Mon, Apr 24 4:00pm to 7:00pm
2033 Young Hall
Speaker Prof. Michael F. Hagan
Hosted by
Dept. of Chemistry and Biochemistry, UCLA

"Dynamical Assembly Pathways of Viruses and Bacterial Microcompartments"

Abstract: The self-assembly of a protein shell around a cargo is a common mechanism of encapsulation in biology. For example, in many virus families an icosahedral protein shell (capsid) assembles around the viral nucleic acid to form an infectious virion. In this talk I will describe coarse-grained computational models developed to describe this processes, with a focus on understanding how the material properties of the cargo can direct its encapsulation and determine the morphology of the assembled shell.
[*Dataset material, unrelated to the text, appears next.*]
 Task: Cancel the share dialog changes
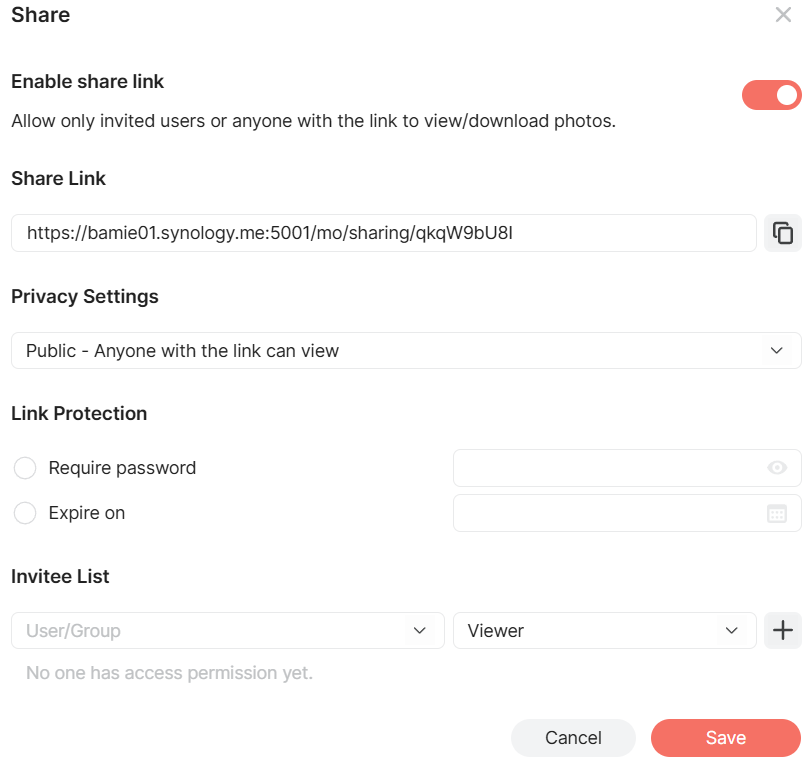573,738
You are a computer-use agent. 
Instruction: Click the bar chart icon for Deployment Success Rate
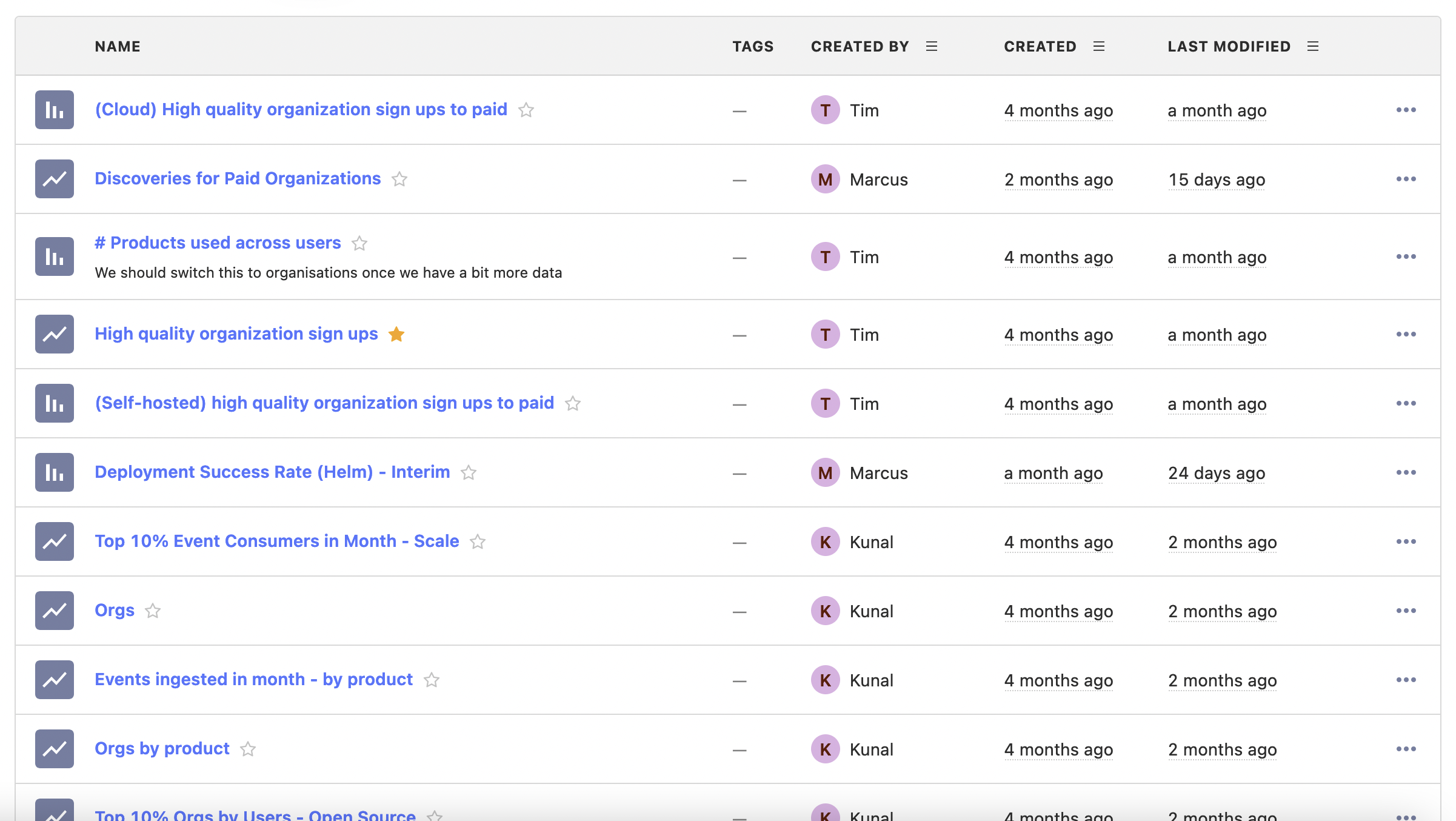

I will consider three assembly processes (time permitting), each of which involves a cargo or substrate with different topology:  (1) I will first ask the question, “How large of a polymer can a self-assembling shell stuff inside of itself”, in the context of studying whether viruses are optimized for packaging their nucleic acids. (2) Many viruses envelope themselves in a lipid bilayer, by assembling on and budding through a host cell membrane. I will discuss how the properties of the cell membrane can affect the size of the assembling capsid. (3) Bacterial microcompartments (BMCs) are large, roughly icosahedral shells that act as organelles inside of bacteria. The best-known type of BMC is the carboxysome, which facilitates carbon fixation in cyanobacteria. Formation of a BMC proceeds by the self-assembly of a protein shell around a dense fluid complex of enzymes and other components. I will discuss how the properties of the fluid cargo affect the assembly pathways and size of the BMC.


Location: 2033 Young Hall

Time: 4:00 PM


Location: 3037 Young Hall

Time: 5:15 PM